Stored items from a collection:
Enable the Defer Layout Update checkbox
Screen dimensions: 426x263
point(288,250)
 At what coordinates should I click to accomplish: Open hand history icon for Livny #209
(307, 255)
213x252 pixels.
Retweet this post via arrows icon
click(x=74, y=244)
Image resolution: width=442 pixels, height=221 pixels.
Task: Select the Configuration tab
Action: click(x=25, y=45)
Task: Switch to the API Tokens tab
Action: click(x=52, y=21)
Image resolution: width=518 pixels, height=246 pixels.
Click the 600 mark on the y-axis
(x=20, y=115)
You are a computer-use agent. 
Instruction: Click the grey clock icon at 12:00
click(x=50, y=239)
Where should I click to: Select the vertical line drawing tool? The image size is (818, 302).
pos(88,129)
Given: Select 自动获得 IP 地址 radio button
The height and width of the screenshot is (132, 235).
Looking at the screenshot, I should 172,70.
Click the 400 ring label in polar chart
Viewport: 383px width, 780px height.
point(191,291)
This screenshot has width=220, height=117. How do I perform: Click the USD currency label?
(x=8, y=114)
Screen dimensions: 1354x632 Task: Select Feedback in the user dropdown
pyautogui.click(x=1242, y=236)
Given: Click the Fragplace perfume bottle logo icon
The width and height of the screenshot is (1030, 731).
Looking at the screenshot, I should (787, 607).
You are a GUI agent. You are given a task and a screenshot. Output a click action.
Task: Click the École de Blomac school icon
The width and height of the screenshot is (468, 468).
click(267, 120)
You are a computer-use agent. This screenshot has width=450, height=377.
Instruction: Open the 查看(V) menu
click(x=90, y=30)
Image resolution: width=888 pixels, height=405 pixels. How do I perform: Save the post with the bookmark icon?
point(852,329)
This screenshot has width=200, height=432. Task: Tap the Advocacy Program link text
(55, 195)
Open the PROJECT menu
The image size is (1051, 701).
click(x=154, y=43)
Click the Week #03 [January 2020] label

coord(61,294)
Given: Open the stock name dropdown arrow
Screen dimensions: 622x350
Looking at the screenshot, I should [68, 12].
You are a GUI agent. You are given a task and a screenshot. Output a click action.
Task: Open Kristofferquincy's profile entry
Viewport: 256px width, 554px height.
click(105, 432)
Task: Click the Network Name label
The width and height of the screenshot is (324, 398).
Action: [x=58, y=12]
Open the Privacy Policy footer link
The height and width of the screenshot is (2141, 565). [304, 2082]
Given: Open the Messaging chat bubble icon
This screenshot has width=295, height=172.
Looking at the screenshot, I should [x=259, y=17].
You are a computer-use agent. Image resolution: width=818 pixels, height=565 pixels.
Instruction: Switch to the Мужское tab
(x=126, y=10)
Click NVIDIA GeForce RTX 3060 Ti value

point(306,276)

- Task statement
Output exactly the line containing "Task: Open Kristofferquincy's profile entry" together with every line after it, ending at the final line of the entries.

- Problem solution
Task: Open Kristofferquincy's profile entry
Viewport: 256px width, 554px height.
click(105, 432)
Task: Click the Network Name label
The width and height of the screenshot is (324, 398).
Action: [x=58, y=12]
Open the Privacy Policy footer link
The height and width of the screenshot is (2141, 565). [304, 2082]
Given: Open the Messaging chat bubble icon
This screenshot has width=295, height=172.
Looking at the screenshot, I should [x=259, y=17].
You are a computer-use agent. Image resolution: width=818 pixels, height=565 pixels.
Instruction: Switch to the Мужское tab
(x=126, y=10)
Click NVIDIA GeForce RTX 3060 Ti value

point(306,276)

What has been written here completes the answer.